Para piorar, em Curitiba algumas escolas enfrentam rodízio de abastecimento de água, o que dificulta o cumprimento da orientação para a higienização das mãos. No início do ano letivo, a prefeitura distribuiu álcool em gel e máscaras inadequados para a proteção correta contra o vírus.
Nesse cenário, não há previsão possível de vida normal e segura dentro das escolas, analisam as profissionais ouvidas pela reportagem. “Ou os gestores vão enxergar isso e vamos voltar ao ensino remoto com mais mortos e um caos instaurado ou vão fazer de conta que não estão vendo essas mortes, esses dados”, diz Maria Angela.
Resposta da educação
À reportagem do Brasil de Fato Paraná, a Secretaria de Estado da Educação (Seed) respondeu que “o retorno às escolas é pautado pelo cumprimento do protocolo de biossegurança, respeitando todos os cuidados necessários e a respectiva capacidade que se impõe às salas de aula.”

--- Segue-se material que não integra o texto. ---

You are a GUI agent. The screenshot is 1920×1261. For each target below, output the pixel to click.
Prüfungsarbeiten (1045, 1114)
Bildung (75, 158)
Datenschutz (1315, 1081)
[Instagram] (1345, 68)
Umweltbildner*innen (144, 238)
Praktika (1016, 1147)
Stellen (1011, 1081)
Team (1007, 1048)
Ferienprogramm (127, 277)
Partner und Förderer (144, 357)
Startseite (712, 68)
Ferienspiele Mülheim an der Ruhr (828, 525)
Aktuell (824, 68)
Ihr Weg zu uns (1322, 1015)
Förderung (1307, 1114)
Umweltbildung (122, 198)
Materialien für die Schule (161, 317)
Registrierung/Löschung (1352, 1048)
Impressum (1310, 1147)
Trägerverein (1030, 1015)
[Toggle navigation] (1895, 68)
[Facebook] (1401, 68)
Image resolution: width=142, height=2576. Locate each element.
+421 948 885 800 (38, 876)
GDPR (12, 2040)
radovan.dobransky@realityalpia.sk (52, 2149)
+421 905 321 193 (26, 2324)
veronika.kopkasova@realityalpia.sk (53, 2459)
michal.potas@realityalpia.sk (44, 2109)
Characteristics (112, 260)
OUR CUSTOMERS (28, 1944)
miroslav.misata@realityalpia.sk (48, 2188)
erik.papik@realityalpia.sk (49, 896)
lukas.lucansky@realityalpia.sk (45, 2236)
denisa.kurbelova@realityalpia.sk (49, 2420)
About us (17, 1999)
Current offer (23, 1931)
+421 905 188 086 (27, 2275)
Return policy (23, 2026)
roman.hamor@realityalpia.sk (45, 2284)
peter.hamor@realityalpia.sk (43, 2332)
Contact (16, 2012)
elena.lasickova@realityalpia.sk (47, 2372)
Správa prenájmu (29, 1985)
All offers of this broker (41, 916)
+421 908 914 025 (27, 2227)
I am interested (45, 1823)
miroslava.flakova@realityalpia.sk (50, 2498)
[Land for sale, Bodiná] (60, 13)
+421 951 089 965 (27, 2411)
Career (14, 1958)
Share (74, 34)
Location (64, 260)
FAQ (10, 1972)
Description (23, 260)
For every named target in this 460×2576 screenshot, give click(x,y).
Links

Sobre apoio psicológico, a Seed informou que não possui uma política específica para lidar com o fator emocional nas escolas. No entanto, disse que “o aspecto emocional é fator importante, tanto que a escola é um local de acolhimento e integra a Rede de Proteção, que envolve várias instituições/áreas governamentais ou não, que atuam para solucionar questões sociais de alta complexidade para crianças e adolescentes em situação de risco ou que necessitem de atendimento especializado. Os profissionais, por sua vez, também contam com ações de apoio à saúde física e mental através do Departamento de Saúde do Servidor.”
A Secretaria Municipal de Educação não respondeu até o fechamento desta reportagem.